The next morning, Maheswar finally comes to his village, he notes the damage and deaths. The district collector and the police arrive at Suryam's village to tell him to be safe, and that they will now handle the issue between the two villages. Suryam gets furious with his driver and his village people when he learns about the previous night's riot. Maheswar feels betrayed by Suryam and he sees the destruction of Maheswar's Village as Suryam's cunning plan, an angry Maheswar then destroys Suryam's statue in front of Suryam's villagers.

The quod Prameela, Chakram, Narayana Rao and Maheswar vow to take revenge on Suryam in a similarly cunning fashion.
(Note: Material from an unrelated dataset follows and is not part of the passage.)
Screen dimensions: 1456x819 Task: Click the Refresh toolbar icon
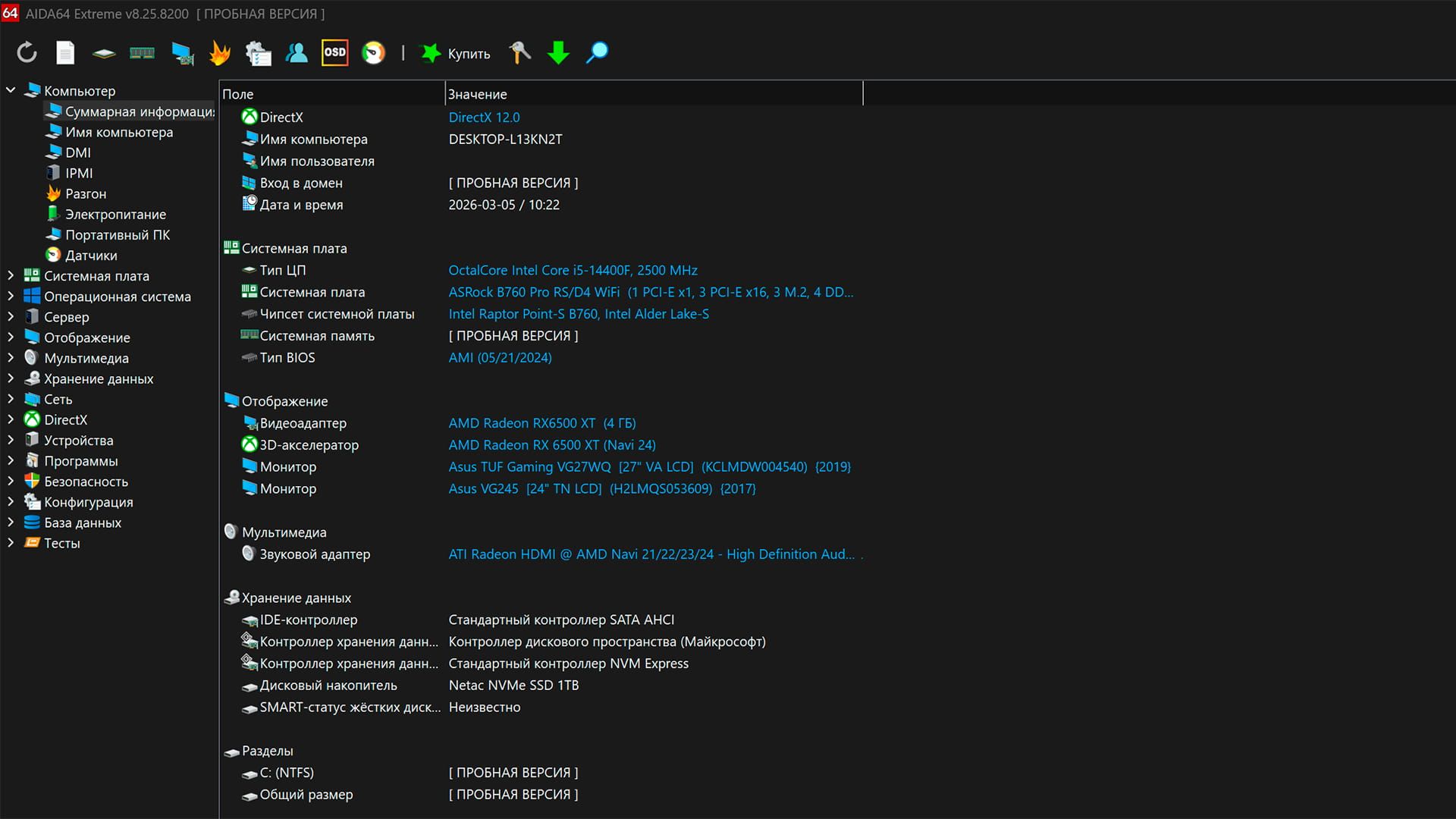click(27, 53)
Later, Suryam wants to help financially the victims but they refuse his money. Suryam offers to marry Prameela, as she has nobody left in her life to live with but she sees this as an opportunity to destroy Suryam. Both Maheswar and Chakram are also convinced so.
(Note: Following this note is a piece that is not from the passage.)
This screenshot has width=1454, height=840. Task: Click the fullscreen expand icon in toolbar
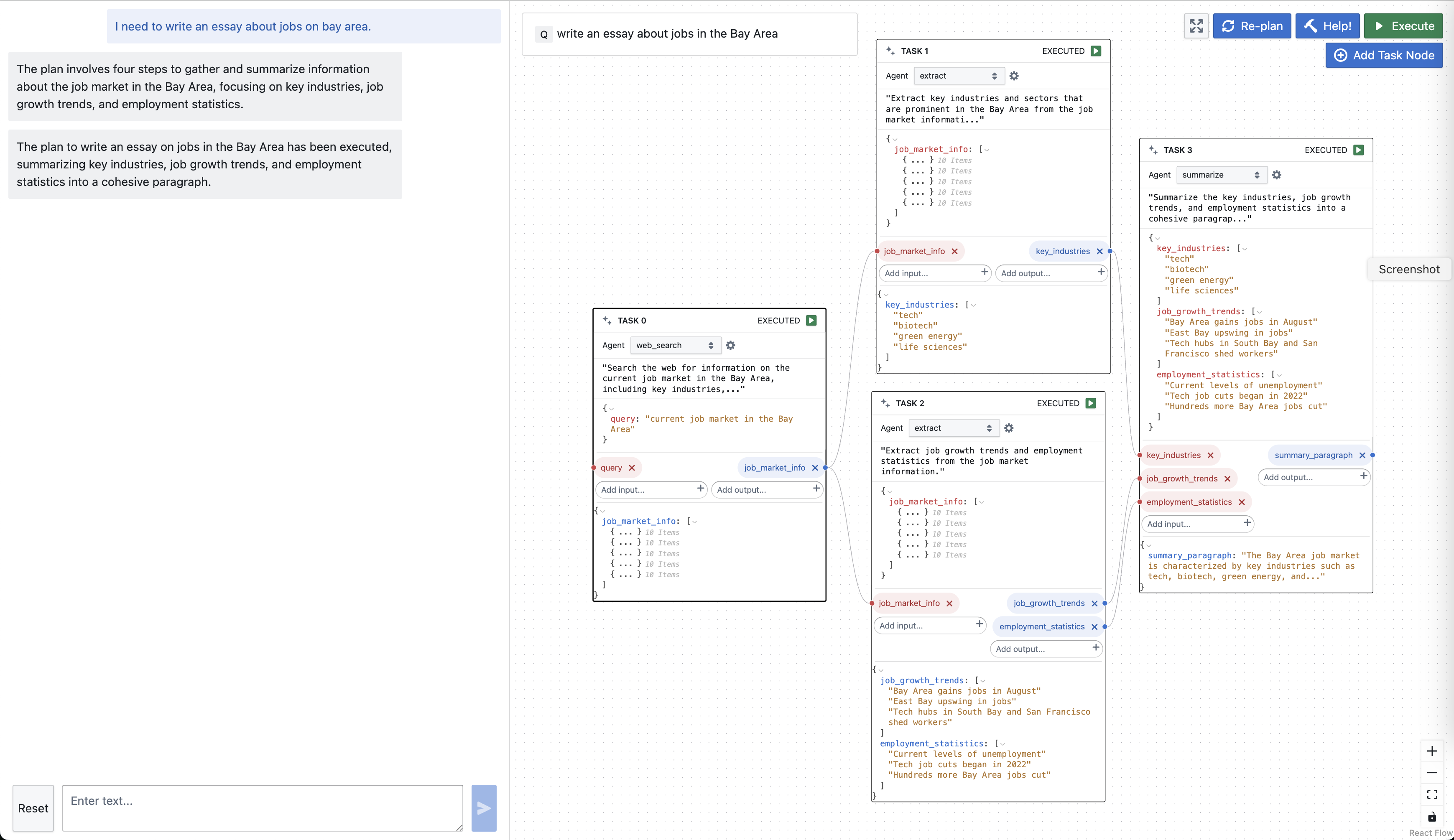(1196, 26)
After the marriage, Prameela discovers Suryam's true nature: a golden-hearted man and she becomes a good wife. On the other hand, Maheswar and Chakram still seek vengeance on Suryam. What transpires next forms the rest of the story.

== Soundtrack ==

The soundtrack was composed by Vandemataram Srinivas.

Track list
| No. | Title | Lyrics | Singer(s) | Length |
|---|---|---|---|---|
| 1. | "Gal Gal Gal Gal Andelu" | Samavedam Shanmukha Sarma | S. P. Balasubrahmanyam, K. S. Chithra | 5:16 |
| 2. | "Oh Priya Neekosam" | Sirivennela Seetharama Sastry | S. P. Balasubrahmanyam, K. S. Chithra | 5:06 |
| 3. | "Selayetiki" | Bhuvana Chandra | K. S. Chithra | 5:13 |
| 4. | "Maa Thandri Suryuda" | Sirivennela Seetharama Sastry | K. J. Yesudas | 5:19 |
| 5. | "Vellamma Karthika Jyothi" | Sirivennela Seetharama Sastry | K. S. Chithra | 5:03 |
| 6. | "Manasu Mamatha Pandindayya" | Sai Harsha | S. P. Balasubrahmanyam, Swarnalatha | 5:05 |
| Total length: |  |  |  | 31:04 |

== Reception ==
A critic from Deccan Herald wrote that "There"s a taut script by P Krishnamurali, good direction by Muthyala and controlled acting by Rajashekar". A critic from Andhra Today rated the film three out of five stars and wrote that "It is an out and out director's movie and he has successfully picturized the important scenes of the movie using all his skills. It is to his credit that Muthyala Subbayya could neatly portray the nature of the characters with aplomb". Andhra Online wrote "It certainly appears that the script for the film was made with Rajasekhar in mind".